About a third of people with major depression aren’t helped by the usual treatments. But they have some hope now that the FDA has approved the first completely new kind of drug for depression in years. The drug is a nasal spray called esketamine and it works in hours rather than weeks. Psychiatrists say it’s a major advance, but it’ll have to be used with caution. The drug is derived from an old anesthetic that was known as the party drug “special k,” and comes with a black box safety warning.

Having a teenage child can be frustrating, but scientists think they’ve discovered the one parental skill that can help navigate conflict with teens. It’s the ability to regulate anger. A study in the journal Development and Psychopathology finds that parents who can’t diminish anger are more likely to resort to the use of harsh, punitive discipline, creating hostile conflict. Researchers say dads are worse than moms at regulating anger and are more likely to conclude their teen is intentionally being difficult. So they dish out harsher punishment.

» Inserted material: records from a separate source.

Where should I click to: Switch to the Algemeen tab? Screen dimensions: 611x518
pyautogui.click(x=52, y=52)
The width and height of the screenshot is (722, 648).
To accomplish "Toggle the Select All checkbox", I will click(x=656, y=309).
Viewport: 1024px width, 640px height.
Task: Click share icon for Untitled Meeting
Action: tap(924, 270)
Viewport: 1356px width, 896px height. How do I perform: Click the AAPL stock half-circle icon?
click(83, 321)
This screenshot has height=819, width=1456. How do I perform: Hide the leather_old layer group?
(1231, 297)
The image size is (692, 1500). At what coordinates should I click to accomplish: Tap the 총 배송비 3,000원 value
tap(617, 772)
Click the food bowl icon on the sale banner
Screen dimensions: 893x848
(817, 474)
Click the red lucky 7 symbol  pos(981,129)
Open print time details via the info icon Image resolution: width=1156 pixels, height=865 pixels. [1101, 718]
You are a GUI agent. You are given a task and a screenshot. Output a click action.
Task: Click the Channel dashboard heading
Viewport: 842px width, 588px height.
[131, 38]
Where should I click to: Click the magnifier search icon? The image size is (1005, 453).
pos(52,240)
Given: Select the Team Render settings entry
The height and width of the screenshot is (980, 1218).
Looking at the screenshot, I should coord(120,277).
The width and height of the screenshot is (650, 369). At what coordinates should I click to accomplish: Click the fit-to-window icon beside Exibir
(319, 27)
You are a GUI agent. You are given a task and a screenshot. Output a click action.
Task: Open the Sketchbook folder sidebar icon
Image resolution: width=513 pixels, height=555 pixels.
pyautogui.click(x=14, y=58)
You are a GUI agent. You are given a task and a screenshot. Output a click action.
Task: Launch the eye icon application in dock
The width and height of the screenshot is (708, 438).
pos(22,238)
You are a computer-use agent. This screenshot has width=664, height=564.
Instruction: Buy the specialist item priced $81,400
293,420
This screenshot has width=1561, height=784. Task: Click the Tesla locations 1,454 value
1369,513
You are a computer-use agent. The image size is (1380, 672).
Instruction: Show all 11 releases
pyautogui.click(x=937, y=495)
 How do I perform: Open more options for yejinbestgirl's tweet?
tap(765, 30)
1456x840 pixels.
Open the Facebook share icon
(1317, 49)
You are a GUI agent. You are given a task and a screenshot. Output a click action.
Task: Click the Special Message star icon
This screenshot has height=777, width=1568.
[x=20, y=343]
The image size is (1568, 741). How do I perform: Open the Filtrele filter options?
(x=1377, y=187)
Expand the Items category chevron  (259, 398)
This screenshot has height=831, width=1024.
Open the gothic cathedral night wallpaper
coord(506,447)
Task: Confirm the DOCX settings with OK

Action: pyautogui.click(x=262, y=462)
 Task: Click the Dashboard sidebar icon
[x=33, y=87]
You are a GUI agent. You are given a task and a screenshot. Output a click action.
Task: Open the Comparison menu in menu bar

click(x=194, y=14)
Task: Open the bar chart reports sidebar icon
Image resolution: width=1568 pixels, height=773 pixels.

And finally, fast food now accounts for 11 percent of the energy intake in the United States and a new study shows, to no one’s surprise, that fast food meals are getting bigger and saltier. The study in the Journal of the Academy of Nutrition and Dietetics finds that the average fast food entrée has grown by 100 calories since 1986, and the average fast food dessert by 200 calories. On any given day, more than a third of American adults eat fast food.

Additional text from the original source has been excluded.